I am thinking of writing a small library to guess the color name (RGB value) from a predefined list of candidates.
My first attempt was based solely on the Pythagorean distance in the three-dimensional RGB color space - it was not massively successful, since most of the named color points were at the edges of the space (for example, Blue at 0, 0, 255), so for most colors in the middle of the space the named color that was closest was pretty arbitrary.
So, I think about the best approaches and came up with several candidates.
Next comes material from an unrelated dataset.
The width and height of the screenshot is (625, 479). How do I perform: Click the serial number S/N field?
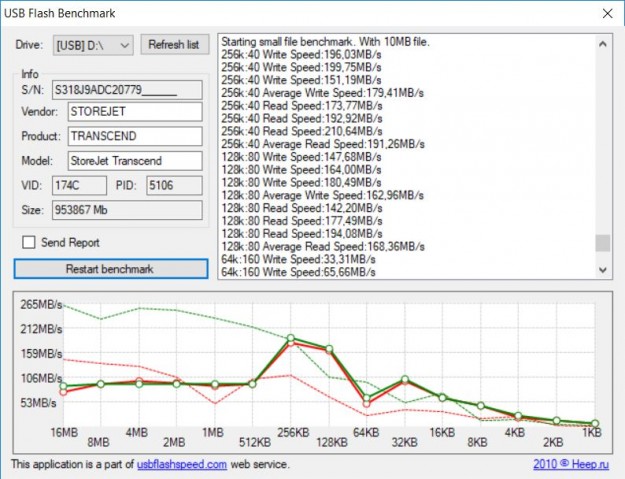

The cylindrical distance within the HSV color space, which may have similar problems with the above, however, HSV seems more significant in the human sense than RGB, which can be useful.
Any of the above, but with each specified point, the colors are weighed with an arbitrary value, which indicates the strength of its attraction to points in the surrounding space. Is there a name for such a model? I understand that this is a bit vague, but to me it seems like a pretty intuitive idea.
A Bayesian network that examines the HSV color properties and returns the most likely color name (I imagine nodes similar to, for example, P (Black | Saturation <10), P (Red | Hue = 0). However, this seems less ideal - for example The probability that a given color is red is proportional to how close its hue is to 0, and not a discrete value. Is there a way to adapt Bayesian networks to solve with probabilities that are continuous for the variable being tested?